Development of Novel Techniques for 2D and 3D reconstruction in fluorescence imaging
Lead Presenter: Georgios Mallas
Additional Presenters: Yair Mega, Esra Ataer-Cansizoglu, Vasilis Ntziachristos and Dana H. Brooks
Faculty Advisor/Principal Investigator: Dana H. Brooks
Method of Presentation: Poster
Development of Novel Techniques for 2D and 3D reconstruction in fluorescence imaging Georgios Mallas, Yair Mega, Esra Ataer-Cansizoglu, Vasilis Ntziachristos and Dana H. Brooks In collaboration with Farouc A. Jaffer, MGH, and Amir Rosenthal, Pouyan Mohajerani, Maxmillian Koch, Technical University of Munich, and Deniz Erdogmus, NU ECE Fluorescence imaging can reveal molecular information about imaged tissue through the detection of fluorescent agents designed to bind to molecules specific to a process or disease of interest.

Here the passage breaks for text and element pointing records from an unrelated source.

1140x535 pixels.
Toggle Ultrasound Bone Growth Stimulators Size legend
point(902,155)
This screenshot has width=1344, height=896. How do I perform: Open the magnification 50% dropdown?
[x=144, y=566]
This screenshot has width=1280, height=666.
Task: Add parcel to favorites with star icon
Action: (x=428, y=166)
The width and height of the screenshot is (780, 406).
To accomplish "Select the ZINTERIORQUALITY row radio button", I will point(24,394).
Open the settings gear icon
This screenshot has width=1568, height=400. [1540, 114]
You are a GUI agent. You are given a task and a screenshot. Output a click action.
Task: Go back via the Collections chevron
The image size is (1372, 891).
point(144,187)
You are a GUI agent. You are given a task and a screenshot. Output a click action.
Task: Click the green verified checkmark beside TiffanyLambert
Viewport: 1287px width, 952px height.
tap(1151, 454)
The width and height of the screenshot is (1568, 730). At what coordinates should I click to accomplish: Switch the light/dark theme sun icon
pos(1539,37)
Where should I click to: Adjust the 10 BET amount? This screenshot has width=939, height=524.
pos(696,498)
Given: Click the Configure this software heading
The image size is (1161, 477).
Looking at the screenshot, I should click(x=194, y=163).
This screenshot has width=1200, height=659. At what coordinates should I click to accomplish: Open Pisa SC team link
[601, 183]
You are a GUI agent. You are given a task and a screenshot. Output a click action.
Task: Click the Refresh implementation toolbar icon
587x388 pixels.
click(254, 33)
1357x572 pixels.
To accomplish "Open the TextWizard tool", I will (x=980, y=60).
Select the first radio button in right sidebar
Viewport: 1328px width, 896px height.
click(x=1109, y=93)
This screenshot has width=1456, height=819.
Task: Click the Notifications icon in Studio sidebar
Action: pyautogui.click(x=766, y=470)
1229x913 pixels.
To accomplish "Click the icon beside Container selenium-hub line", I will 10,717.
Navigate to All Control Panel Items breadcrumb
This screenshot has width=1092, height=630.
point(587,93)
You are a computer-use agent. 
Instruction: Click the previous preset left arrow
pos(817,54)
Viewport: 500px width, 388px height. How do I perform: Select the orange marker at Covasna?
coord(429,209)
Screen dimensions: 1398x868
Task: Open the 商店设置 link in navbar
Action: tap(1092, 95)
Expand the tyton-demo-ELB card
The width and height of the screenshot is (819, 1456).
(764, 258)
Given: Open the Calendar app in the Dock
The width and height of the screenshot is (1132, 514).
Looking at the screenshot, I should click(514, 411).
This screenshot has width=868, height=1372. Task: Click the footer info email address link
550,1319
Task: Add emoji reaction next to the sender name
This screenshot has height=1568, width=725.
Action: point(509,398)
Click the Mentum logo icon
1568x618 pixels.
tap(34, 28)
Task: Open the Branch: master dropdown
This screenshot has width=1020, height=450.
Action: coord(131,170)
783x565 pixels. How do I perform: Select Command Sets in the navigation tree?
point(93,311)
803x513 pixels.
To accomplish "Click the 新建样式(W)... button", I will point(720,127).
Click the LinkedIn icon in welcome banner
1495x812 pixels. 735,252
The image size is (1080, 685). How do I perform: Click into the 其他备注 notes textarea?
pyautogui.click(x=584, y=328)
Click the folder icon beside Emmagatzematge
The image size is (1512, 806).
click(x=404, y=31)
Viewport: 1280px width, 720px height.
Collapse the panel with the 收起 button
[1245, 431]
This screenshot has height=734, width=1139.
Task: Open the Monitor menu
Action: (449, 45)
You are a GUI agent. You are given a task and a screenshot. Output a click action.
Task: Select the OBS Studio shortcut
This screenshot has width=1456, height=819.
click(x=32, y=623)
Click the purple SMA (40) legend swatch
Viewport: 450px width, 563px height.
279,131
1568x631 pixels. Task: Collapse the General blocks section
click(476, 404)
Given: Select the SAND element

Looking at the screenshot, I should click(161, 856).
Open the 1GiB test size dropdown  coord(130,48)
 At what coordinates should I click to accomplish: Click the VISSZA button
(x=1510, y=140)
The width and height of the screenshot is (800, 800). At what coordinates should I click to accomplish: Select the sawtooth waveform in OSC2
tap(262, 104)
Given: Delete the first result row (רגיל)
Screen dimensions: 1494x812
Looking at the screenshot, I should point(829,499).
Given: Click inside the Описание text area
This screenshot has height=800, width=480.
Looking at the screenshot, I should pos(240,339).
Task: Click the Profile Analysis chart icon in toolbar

Here, we describe on-going work on methods for image reconstruction in intravascular near-infrared fluorescence (iNIRF) imaging and in fluorescence molecular tomography (FMT). iNIRF is used to detect plaque- or stent-induced inflammation in smaller coronary vessels, while FMT is used to image small animals with applications such as tumor detection or drug characterization. One significant advantage of iNIRF imaging is its capability to image through blood. However, fluorescence intensity detected through blood is dependent on the distance between the source and the detector, thus preventing quantitative imaging. Additionally, the scattering of photons propagated through blood leads to decreased imaging resolution. We present an algorithm that corrects for the fluorescence intensity dependence on distance and at the same time improves the imaging resolution, thus allowing for quantitative analysis of iNIRF images. Additionally, we present a novel multispectral approach to extract depth information in iNIRF. We also present systematic confirmation of our FMT reconstruction results based on a normalized Born ratio approach, where the ratio of fluorescence and excitation wavelength measurements is analyzed from a statistical perspective.